*Selected excerpt*:
■ ■ ■ ■ ■ ■ ■

Bigger is better, right?
Well not if you are carmakers these days, especially in Canada.
The trend toward smaller vehicles, especially crossovers, is evident by just looking around as you drive anywhere these days.
And the newest part of that trend is the subcompact SUV segment, which seems to gain new entries every year.
Last year it was the Honda HR-V that entered the market and it is one of the brand’s best-selling vehicles in 2017.
The HR-V is based on Honda’s Fit and, like that model, the HR-V proves to be surprisingly roomy and spacious.
A large part of the HR-V’s popularity is likely tied to its combinations of roominess and affordability, with a starting price of $21,150 for an LX. However, our EX-L Navi tester, the top trim of the model lineup, rings the bell at $32,290.
For what it is and what it will usually be used for, the HR-V offers a decent powertrain setup – just be sure to temper your expectations.
The 1.8-litre four-cylinder engine delivers 141 horsepower and 127 lb-ft of torque. It is paired with a continuously variable transmission which, for a rare occasion, didn’t drive me insane.
Combined fuel economy rating for the HR-V, with AWD in the EX-L Navi, is rated at 8.2 litres per 100 kilometres, and I came pretty close to matching that with an average of 8.6 L/100 km during my week with it.

■ ■ ■ ■ ■ ■ ■

*Stored data*:

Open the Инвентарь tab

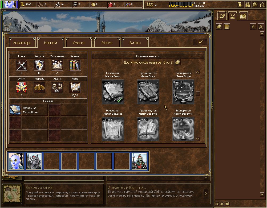point(22,43)
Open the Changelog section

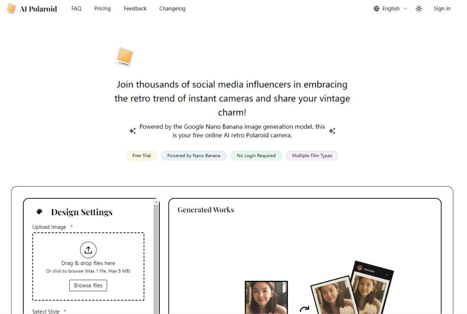pos(172,8)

■ ■ ■ ■ ■ ■ ■

*Task statement*: Copy the HR-V review from the words "Well not if" through "temper your expectations.", renaming "roominess" as "cabin space" wherever it occurs.

*The completed task*:
Well not if you are carmakers these days, especially in Canada.
The trend toward smaller vehicles, especially crossovers, is evident by just looking around as you drive anywhere these days.
And the newest part of that trend is the subcompact SUV segment, which seems to gain new entries every year.
Last year it was the Honda HR-V that entered the market and it is one of the brand’s best-selling vehicles in 2017.
The HR-V is based on Honda’s Fit and, like that model, the HR-V proves to be surprisingly roomy and spacious.
A large part of the HR-V’s popularity is likely tied to its combinations of cabin space and affordability, with a starting price of $21,150 for an LX. However, our EX-L Navi tester, the top trim of the model lineup, rings the bell at $32,290.
For what it is and what it will usually be used for, the HR-V offers a decent powertrain setup – just be sure to temper your expectations.